My sweet little one. May I be reminded of your strength. Moreover, your courage. With gritted teeth, elephant sized salty tears and those high pitch shrieks calling out for me, the damage was done. Accidents that seize the heart and stop time of the ways we know as normal. My mama meter's read out was hesitant at first. Processing your anger and the shock. May I remind you that you and your brother are all too often the epitome of roughandtumble. Thus, our visits to the land of falls and scrapes are frequent.
But, you clenched my hand and your eyes peered into mine a distinct delivery of discernment. One that pressed into my heart and pierced it just the same. Anger filled my presence and prayers begin to follow. Our pursuit to your prognosis was now:: Daddy, Mama and you. I will remember your Daddy's fervor over your comfort and your closeness to him.

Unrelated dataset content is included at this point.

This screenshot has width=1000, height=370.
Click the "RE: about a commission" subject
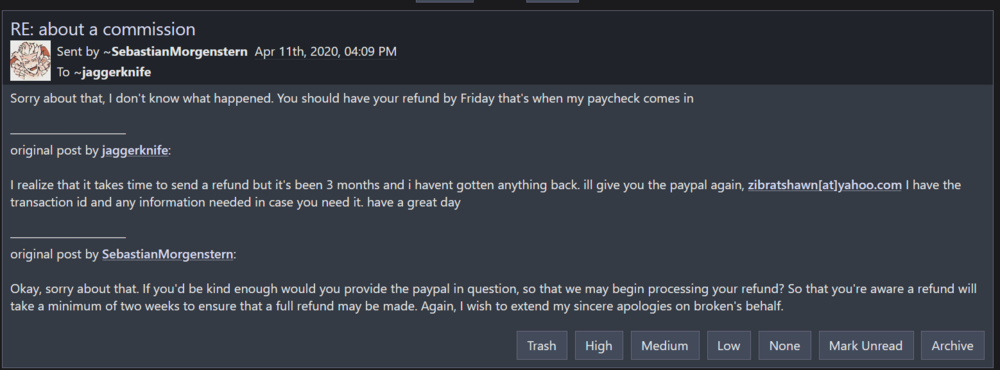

His loss of memory when asked for your birthdate by the emergency room clerk percolated into my motherhood role of task mastering and his papa bear hold on you.

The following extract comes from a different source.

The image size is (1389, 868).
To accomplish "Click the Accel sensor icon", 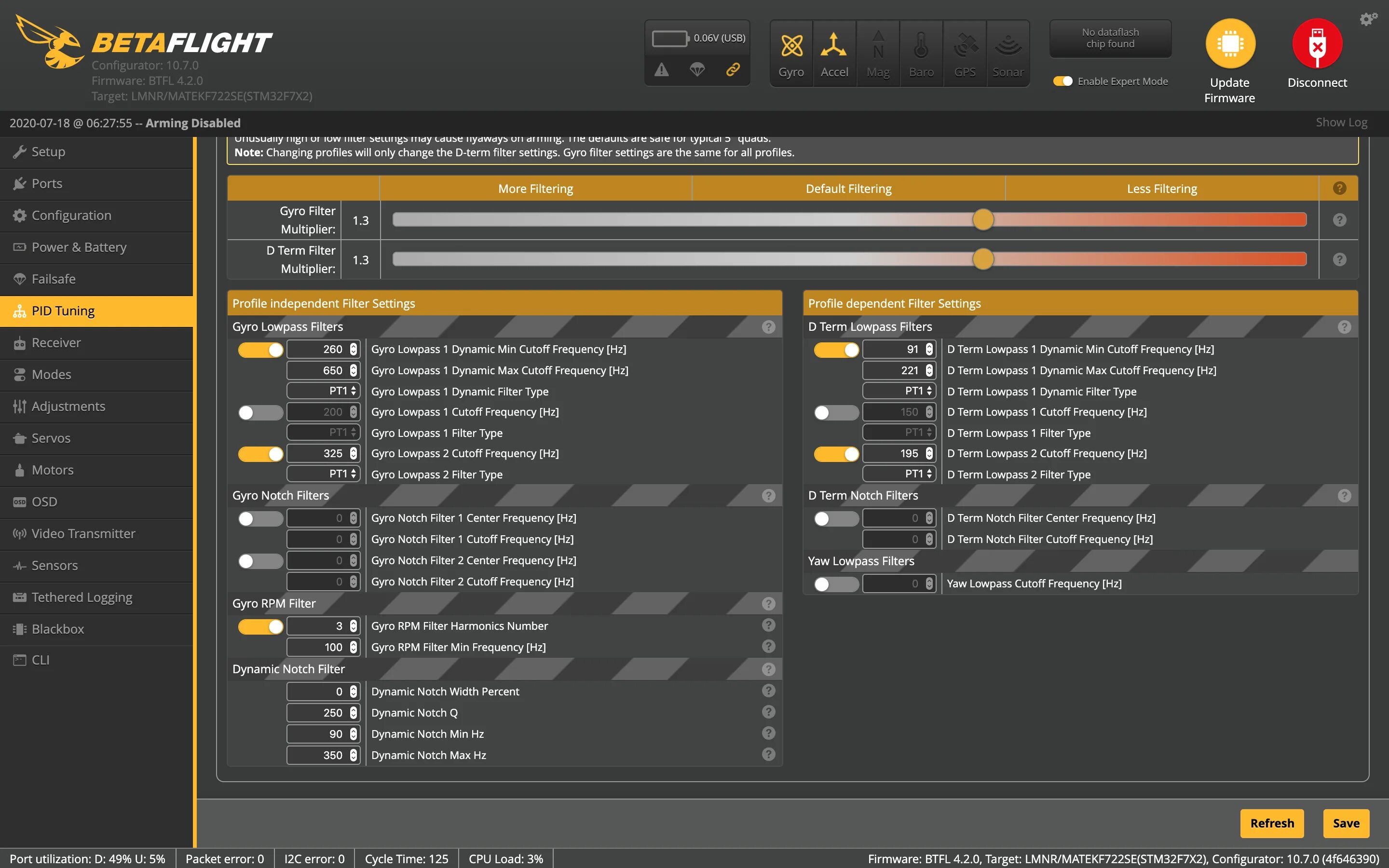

Your serenity secured us. Mama and Daddy watched on as your courage and calmness collected us. As if you were there for our comfort. Your manners were present and profound; your patience unwavering. Contorted and twisted, you remained strong and steadfast for the x-rays to confirm.
Your collar bone.
My sweet little one. Thank you for your poise. Thank you for your attitude of optimism and healing. For this tackle accident between you and your brother has stopped our normal for but a time. And, has reminded your mother of God's grace and miraculous healing. A sling for six weeks and your bone will shift on its own and grow completely back together good as new.
You are His.
And, He is so very present in you.
For being broken, I give thanks to Him. In so many ways.